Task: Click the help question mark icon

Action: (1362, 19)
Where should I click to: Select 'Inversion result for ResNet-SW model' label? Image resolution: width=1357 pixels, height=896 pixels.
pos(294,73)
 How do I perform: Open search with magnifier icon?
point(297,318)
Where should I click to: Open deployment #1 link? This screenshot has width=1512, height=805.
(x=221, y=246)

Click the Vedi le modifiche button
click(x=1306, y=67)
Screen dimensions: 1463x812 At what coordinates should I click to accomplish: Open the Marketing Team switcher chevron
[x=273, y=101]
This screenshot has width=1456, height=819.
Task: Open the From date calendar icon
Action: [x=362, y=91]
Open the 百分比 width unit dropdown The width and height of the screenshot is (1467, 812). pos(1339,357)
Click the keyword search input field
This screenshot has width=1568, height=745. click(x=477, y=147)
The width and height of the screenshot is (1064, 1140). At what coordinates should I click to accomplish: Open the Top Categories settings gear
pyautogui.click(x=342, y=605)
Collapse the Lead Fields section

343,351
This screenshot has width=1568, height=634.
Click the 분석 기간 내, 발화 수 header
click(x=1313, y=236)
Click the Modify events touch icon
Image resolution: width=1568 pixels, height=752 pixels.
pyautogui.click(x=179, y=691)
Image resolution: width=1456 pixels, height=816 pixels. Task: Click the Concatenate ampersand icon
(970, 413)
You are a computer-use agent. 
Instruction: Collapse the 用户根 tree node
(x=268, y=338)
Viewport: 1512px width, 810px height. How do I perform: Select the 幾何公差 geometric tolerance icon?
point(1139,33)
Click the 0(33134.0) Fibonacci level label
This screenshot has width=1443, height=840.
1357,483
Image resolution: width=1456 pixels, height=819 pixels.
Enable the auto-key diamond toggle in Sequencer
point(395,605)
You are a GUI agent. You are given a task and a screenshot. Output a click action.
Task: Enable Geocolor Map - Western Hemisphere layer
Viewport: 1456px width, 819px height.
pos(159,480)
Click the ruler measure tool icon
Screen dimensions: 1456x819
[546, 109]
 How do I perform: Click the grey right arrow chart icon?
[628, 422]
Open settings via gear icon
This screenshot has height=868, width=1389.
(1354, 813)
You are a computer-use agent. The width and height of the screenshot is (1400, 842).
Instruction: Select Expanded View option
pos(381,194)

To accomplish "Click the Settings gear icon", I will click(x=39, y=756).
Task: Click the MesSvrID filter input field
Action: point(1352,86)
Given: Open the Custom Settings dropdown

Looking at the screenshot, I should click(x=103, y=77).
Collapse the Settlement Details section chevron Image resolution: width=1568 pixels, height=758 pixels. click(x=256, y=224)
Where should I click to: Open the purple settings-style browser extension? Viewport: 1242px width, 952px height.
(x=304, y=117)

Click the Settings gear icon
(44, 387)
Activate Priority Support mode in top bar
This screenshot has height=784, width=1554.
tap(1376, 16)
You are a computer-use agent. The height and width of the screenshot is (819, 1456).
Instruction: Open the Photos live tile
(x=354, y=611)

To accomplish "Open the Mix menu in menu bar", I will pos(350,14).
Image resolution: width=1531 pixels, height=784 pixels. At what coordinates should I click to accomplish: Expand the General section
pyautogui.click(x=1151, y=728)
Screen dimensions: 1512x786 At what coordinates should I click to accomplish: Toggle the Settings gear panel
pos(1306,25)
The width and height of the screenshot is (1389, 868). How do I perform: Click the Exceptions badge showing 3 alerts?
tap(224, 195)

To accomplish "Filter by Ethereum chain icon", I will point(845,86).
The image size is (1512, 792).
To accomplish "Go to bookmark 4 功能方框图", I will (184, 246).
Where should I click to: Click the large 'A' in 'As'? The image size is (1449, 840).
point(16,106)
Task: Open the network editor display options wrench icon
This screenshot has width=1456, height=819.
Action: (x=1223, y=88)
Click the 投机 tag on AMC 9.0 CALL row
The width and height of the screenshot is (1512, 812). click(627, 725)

- Task details
Return the data in full, exactly as it appears above.

- Answer
Task: Click the help question mark icon

Action: (1362, 19)
Where should I click to: Select 'Inversion result for ResNet-SW model' label? Image resolution: width=1357 pixels, height=896 pixels.
pos(294,73)
 How do I perform: Open search with magnifier icon?
point(297,318)
Where should I click to: Open deployment #1 link? This screenshot has width=1512, height=805.
(x=221, y=246)

Click the Vedi le modifiche button
click(x=1306, y=67)
Screen dimensions: 1463x812 At what coordinates should I click to accomplish: Open the Marketing Team switcher chevron
[x=273, y=101]
This screenshot has width=1456, height=819.
Task: Open the From date calendar icon
Action: [x=362, y=91]
Open the 百分比 width unit dropdown The width and height of the screenshot is (1467, 812). pos(1339,357)
Click the keyword search input field
This screenshot has width=1568, height=745. click(x=477, y=147)
The width and height of the screenshot is (1064, 1140). At what coordinates should I click to accomplish: Open the Top Categories settings gear
pyautogui.click(x=342, y=605)
Collapse the Lead Fields section

343,351
This screenshot has width=1568, height=634.
Click the 분석 기간 내, 발화 수 header
click(x=1313, y=236)
Click the Modify events touch icon
Image resolution: width=1568 pixels, height=752 pixels.
pyautogui.click(x=179, y=691)
Image resolution: width=1456 pixels, height=816 pixels. Task: Click the Concatenate ampersand icon
(970, 413)
You are a computer-use agent. 
Instruction: Collapse the 用户根 tree node
(x=268, y=338)
Viewport: 1512px width, 810px height. How do I perform: Select the 幾何公差 geometric tolerance icon?
point(1139,33)
Click the 0(33134.0) Fibonacci level label
This screenshot has width=1443, height=840.
1357,483
Image resolution: width=1456 pixels, height=819 pixels.
Enable the auto-key diamond toggle in Sequencer
point(395,605)
You are a GUI agent. You are given a task and a screenshot. Output a click action.
Task: Enable Geocolor Map - Western Hemisphere layer
Viewport: 1456px width, 819px height.
pos(159,480)
Click the ruler measure tool icon
Screen dimensions: 1456x819
[546, 109]
 How do I perform: Click the grey right arrow chart icon?
[628, 422]
Open settings via gear icon
This screenshot has height=868, width=1389.
(1354, 813)
You are a computer-use agent. The width and height of the screenshot is (1400, 842).
Instruction: Select Expanded View option
pos(381,194)

To accomplish "Click the Settings gear icon", I will click(x=39, y=756).
Task: Click the MesSvrID filter input field
Action: point(1352,86)
Given: Open the Custom Settings dropdown

Looking at the screenshot, I should click(x=103, y=77).
Collapse the Settlement Details section chevron Image resolution: width=1568 pixels, height=758 pixels. click(x=256, y=224)
Where should I click to: Open the purple settings-style browser extension? Viewport: 1242px width, 952px height.
(x=304, y=117)

Click the Settings gear icon
(44, 387)
Activate Priority Support mode in top bar
This screenshot has height=784, width=1554.
tap(1376, 16)
You are a computer-use agent. The height and width of the screenshot is (819, 1456).
Instruction: Open the Photos live tile
(x=354, y=611)

To accomplish "Open the Mix menu in menu bar", I will pos(350,14).
Image resolution: width=1531 pixels, height=784 pixels. At what coordinates should I click to accomplish: Expand the General section
pyautogui.click(x=1151, y=728)
Screen dimensions: 1512x786 At what coordinates should I click to accomplish: Toggle the Settings gear panel
pos(1306,25)
The width and height of the screenshot is (1389, 868). How do I perform: Click the Exceptions badge showing 3 alerts?
tap(224, 195)

To accomplish "Filter by Ethereum chain icon", I will point(845,86).
The image size is (1512, 792).
To accomplish "Go to bookmark 4 功能方框图", I will (184, 246).
Where should I click to: Click the large 'A' in 'As'? The image size is (1449, 840).
point(16,106)
Task: Open the network editor display options wrench icon
This screenshot has width=1456, height=819.
Action: (x=1223, y=88)
Click the 投机 tag on AMC 9.0 CALL row
The width and height of the screenshot is (1512, 812). click(627, 725)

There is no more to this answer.